> What is required
Locate the word "history" in the entries below, then gather every line that holds it.

:::::

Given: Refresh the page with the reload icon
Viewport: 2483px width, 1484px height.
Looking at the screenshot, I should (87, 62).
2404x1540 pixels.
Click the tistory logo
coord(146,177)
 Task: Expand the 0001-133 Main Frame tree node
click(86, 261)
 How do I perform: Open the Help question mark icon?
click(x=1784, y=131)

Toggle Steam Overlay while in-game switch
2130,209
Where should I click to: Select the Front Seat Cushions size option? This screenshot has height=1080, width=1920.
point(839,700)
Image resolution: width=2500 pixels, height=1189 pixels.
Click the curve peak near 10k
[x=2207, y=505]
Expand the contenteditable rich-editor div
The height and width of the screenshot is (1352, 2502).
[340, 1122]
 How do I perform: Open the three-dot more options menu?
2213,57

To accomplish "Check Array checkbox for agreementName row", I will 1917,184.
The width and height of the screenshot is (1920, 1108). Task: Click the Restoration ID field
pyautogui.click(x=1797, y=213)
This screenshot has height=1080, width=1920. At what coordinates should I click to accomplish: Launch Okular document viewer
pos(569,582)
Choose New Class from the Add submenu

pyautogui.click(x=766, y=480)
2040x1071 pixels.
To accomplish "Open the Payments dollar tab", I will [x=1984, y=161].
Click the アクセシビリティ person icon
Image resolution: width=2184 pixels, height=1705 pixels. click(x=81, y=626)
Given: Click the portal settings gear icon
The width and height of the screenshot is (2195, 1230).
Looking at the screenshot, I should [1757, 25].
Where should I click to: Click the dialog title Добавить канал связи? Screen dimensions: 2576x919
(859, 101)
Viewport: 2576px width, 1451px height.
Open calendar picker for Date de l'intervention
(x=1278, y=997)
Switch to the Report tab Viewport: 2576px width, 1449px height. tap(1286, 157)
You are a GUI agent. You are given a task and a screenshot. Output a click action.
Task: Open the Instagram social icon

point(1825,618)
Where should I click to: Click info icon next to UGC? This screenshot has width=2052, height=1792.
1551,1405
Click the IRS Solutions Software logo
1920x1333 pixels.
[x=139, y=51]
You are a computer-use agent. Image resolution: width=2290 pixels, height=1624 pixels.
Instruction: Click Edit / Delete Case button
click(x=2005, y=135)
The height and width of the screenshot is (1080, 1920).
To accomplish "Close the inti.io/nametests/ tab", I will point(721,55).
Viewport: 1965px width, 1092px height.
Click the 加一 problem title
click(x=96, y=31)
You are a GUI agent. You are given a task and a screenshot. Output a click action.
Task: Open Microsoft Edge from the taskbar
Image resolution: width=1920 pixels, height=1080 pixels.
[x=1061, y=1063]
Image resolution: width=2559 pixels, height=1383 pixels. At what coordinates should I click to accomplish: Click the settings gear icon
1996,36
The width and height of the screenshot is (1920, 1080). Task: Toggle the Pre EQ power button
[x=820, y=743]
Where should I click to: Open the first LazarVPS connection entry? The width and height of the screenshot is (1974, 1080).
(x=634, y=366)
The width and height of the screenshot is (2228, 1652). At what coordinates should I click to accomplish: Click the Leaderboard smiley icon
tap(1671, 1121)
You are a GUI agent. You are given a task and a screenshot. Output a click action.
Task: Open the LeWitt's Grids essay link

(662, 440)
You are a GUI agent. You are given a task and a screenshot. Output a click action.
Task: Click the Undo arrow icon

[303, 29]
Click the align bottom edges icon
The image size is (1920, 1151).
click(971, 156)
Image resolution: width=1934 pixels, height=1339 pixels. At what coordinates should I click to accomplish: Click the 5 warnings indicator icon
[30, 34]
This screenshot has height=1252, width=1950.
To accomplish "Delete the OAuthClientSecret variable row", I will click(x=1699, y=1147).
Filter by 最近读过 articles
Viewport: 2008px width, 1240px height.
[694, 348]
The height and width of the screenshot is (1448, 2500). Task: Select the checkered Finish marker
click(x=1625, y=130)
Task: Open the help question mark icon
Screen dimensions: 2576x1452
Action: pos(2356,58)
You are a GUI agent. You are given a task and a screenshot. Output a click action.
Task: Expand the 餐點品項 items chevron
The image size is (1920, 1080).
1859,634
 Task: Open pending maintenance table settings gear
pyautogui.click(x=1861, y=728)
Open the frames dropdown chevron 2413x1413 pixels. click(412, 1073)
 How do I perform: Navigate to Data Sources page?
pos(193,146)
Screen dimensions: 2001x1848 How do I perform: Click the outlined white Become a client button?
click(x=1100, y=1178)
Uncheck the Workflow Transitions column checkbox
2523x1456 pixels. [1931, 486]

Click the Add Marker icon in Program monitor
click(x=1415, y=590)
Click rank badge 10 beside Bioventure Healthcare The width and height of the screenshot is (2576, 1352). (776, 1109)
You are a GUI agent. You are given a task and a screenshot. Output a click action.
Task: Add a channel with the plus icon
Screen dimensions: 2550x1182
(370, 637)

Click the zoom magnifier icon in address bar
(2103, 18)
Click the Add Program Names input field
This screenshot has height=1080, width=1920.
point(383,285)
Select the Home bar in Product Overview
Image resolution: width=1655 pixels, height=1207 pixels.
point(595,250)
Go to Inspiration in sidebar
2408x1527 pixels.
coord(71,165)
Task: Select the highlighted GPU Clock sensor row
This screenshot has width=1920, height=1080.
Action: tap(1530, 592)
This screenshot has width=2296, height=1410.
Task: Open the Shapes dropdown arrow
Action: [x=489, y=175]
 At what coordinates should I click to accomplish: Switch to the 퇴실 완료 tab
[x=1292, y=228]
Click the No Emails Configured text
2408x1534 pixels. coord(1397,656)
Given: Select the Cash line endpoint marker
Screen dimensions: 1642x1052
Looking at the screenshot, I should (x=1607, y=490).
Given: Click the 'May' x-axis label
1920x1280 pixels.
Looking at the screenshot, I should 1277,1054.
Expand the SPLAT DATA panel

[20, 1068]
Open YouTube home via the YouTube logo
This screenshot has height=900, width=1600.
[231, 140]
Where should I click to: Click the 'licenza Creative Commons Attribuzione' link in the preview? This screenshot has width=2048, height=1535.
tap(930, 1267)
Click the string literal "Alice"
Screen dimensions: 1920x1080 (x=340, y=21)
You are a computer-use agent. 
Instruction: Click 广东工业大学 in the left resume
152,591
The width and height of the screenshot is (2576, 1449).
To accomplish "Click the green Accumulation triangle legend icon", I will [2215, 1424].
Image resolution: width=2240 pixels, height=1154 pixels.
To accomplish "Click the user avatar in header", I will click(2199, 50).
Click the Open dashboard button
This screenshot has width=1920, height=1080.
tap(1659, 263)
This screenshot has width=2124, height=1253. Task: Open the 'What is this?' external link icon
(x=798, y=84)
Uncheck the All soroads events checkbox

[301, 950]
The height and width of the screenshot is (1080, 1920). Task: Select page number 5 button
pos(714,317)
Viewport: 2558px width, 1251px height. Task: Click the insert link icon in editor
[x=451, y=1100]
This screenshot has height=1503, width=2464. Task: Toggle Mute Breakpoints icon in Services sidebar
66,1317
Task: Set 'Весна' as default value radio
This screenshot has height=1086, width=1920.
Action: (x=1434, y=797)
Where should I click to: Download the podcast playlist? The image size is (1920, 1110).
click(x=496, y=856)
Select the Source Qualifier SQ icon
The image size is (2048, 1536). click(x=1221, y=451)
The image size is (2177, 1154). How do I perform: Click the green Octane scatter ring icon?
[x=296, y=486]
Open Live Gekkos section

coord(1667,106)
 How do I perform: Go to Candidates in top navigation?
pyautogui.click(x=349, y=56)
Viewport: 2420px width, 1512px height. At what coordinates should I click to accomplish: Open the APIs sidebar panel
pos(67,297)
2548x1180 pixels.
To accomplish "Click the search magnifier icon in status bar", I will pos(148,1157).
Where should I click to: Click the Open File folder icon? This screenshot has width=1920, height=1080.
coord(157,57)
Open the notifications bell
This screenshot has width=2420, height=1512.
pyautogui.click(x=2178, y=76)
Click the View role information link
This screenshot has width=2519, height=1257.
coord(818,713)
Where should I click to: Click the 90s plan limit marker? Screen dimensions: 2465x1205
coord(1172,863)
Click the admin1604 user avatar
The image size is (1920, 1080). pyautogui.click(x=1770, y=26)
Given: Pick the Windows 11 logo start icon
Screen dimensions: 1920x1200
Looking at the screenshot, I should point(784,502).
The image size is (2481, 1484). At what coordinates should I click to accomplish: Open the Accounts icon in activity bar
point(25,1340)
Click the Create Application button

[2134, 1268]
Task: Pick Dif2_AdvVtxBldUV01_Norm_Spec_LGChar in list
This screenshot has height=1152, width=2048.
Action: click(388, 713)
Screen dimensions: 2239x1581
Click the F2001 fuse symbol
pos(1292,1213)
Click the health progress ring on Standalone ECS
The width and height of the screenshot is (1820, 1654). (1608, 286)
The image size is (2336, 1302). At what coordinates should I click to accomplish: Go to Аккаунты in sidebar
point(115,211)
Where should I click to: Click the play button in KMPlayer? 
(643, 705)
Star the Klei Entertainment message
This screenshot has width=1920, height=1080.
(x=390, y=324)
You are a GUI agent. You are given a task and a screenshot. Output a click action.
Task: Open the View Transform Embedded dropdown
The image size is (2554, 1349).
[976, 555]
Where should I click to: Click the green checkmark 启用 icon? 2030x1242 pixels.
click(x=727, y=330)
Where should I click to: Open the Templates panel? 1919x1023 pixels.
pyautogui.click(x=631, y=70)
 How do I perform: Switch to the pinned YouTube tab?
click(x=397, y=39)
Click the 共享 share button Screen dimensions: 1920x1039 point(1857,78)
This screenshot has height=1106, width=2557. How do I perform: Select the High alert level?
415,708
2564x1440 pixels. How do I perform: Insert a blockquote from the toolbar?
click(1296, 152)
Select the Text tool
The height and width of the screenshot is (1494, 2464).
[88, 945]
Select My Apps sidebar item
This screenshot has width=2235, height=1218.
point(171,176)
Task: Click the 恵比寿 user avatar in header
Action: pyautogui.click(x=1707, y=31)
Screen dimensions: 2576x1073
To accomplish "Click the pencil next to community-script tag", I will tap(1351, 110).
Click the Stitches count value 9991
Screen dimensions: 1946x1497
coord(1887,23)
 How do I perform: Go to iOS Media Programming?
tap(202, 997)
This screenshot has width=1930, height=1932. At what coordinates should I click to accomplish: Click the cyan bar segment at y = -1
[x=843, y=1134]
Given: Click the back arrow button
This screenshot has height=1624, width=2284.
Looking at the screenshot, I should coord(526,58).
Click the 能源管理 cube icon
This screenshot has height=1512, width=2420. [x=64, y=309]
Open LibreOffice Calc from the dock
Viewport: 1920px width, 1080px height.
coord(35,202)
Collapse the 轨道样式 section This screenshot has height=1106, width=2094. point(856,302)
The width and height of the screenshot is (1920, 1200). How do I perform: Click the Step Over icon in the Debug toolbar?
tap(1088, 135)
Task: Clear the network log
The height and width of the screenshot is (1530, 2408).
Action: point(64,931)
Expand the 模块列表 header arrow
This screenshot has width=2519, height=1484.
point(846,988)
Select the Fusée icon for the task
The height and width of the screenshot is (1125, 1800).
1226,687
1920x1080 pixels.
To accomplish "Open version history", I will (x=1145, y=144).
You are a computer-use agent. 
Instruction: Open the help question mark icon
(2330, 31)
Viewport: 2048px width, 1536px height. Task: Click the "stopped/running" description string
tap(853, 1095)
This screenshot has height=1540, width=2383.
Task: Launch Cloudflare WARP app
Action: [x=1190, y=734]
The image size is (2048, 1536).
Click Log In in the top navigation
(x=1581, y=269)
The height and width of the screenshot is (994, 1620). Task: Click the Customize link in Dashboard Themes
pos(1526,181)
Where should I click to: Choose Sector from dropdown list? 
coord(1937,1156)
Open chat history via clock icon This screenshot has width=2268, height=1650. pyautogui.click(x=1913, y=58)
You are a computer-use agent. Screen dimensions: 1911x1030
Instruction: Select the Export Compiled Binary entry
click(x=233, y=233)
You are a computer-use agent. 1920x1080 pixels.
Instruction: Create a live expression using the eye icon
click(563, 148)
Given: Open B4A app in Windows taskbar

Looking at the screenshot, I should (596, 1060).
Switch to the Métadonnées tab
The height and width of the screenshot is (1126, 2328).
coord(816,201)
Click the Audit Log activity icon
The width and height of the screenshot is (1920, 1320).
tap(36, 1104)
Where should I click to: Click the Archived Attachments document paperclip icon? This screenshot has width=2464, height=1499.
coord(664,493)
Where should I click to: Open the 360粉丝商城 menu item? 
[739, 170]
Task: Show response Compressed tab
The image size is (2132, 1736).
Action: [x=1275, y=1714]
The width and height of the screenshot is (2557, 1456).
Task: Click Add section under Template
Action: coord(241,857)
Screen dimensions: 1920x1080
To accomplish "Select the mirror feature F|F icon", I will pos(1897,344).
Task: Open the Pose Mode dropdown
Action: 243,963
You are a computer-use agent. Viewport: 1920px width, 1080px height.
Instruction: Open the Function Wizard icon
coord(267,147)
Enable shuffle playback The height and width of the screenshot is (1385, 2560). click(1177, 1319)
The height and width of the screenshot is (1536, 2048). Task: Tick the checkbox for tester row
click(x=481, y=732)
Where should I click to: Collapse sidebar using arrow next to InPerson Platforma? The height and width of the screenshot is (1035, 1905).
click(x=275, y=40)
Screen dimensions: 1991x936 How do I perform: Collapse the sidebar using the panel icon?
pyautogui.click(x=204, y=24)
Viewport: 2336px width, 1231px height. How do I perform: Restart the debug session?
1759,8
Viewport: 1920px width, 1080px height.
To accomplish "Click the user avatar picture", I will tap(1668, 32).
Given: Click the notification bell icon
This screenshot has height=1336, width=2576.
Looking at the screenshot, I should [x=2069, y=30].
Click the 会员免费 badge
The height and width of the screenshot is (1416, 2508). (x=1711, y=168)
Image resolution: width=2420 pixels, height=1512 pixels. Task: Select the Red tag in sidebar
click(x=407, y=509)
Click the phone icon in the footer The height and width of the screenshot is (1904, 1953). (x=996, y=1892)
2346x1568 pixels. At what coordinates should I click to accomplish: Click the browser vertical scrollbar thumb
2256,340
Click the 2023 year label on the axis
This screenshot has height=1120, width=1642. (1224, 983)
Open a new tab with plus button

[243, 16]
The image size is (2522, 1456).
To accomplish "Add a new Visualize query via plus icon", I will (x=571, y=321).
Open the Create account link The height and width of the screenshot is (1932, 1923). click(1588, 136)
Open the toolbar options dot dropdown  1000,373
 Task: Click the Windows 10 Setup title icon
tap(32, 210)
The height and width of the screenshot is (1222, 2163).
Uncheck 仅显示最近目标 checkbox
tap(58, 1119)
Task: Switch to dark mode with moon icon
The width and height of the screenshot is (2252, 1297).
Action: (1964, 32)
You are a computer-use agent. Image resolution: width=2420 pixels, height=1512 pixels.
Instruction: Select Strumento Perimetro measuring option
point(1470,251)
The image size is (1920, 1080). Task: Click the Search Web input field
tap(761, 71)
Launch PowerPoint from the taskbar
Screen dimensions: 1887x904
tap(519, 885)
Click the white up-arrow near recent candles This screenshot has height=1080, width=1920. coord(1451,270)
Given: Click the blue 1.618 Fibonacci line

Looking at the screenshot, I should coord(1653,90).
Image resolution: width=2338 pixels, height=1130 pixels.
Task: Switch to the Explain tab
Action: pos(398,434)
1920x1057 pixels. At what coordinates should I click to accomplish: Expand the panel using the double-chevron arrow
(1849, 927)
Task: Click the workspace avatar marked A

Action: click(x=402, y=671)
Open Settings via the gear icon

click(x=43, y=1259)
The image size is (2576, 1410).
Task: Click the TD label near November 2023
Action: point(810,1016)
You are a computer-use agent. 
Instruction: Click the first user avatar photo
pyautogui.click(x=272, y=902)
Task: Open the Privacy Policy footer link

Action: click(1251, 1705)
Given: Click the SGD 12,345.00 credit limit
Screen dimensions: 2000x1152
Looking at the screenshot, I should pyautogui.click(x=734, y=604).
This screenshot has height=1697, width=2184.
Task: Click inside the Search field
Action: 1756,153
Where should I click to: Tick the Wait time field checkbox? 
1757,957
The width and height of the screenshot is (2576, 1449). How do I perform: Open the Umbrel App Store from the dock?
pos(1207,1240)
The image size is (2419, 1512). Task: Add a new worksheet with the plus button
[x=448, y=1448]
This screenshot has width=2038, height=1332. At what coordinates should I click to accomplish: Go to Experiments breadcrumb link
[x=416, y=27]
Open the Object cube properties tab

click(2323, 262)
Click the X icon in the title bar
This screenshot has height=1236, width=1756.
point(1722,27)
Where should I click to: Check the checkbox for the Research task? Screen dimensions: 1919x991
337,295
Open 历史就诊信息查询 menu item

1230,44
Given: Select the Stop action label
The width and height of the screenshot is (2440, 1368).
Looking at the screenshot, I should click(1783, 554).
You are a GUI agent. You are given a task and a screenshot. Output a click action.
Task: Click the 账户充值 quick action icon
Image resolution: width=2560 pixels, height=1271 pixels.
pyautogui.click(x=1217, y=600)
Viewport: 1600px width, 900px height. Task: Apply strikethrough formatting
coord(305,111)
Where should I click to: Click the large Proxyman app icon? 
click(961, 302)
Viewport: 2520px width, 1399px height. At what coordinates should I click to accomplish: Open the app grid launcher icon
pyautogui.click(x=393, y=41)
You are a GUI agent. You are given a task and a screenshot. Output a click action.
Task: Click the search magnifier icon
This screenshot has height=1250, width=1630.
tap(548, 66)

:::::

> Task output
To accomplish "Open version history", I will (x=1145, y=144).
Open chat history via clock icon This screenshot has width=2268, height=1650. pyautogui.click(x=1913, y=58)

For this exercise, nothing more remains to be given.